===== PAGE TEXT =====
The UK’s live music industry has bounced back from pandemic lows in a big way, according to a new report released Tuesday by the trade group Live music Industry Venues and Entertainment (LIVE).
The report, which analyzed the U.K. concert business in 2024 across 55,000 concerts and festivals, found a striking bounce back from a 2020 low of £0.6 billion ($800 million) in revenue across the industry to £6.7 billion ($8.9 billion) last year, a recovery “so impressive that spend last year was over £2 billion ($2.6 billion) more than in 2019, the last full year before COVID,” the report reads. Citing setlist data from PRS for Music, LIVE estimates there was a gig every 137 seconds in the UK last year; the country’s capital city of London accounted for 28.9% of total activity.
Pop stars were the biggest beneficiaries of the growth, with the genre accounting for 32.1% of spending over the country’s top 2,000 gigs, “more than the two next most valuable genres [indie and rock] put together,” they write, representing a year-over-year revenue increase of 4.7%.
===== EXCERPTED RECORDS =====
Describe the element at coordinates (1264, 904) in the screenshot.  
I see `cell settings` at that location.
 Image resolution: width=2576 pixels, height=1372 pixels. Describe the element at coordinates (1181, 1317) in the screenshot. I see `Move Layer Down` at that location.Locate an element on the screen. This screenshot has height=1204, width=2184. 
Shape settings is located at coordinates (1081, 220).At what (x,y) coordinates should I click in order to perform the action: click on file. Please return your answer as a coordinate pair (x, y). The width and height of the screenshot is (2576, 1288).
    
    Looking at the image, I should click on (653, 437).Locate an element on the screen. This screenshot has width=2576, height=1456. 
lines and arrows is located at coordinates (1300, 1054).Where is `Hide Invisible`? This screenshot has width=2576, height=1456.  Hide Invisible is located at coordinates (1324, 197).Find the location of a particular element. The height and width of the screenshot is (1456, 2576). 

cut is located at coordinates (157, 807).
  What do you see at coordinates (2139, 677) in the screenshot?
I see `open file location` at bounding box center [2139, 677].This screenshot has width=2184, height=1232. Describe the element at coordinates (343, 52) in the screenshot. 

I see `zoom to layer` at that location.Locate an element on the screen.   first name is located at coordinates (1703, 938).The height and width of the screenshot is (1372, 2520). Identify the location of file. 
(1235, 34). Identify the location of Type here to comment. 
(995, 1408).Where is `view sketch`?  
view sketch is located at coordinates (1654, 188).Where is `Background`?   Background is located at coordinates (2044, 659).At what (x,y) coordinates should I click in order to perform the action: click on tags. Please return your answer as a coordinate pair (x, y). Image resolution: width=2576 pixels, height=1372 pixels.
=====
* [EXERCISE] In the article on the UK live music industry, what share of total concert activity is attributed to London?

* [EXERCISE OUTPUT] London accounted for 28.9% of total activity.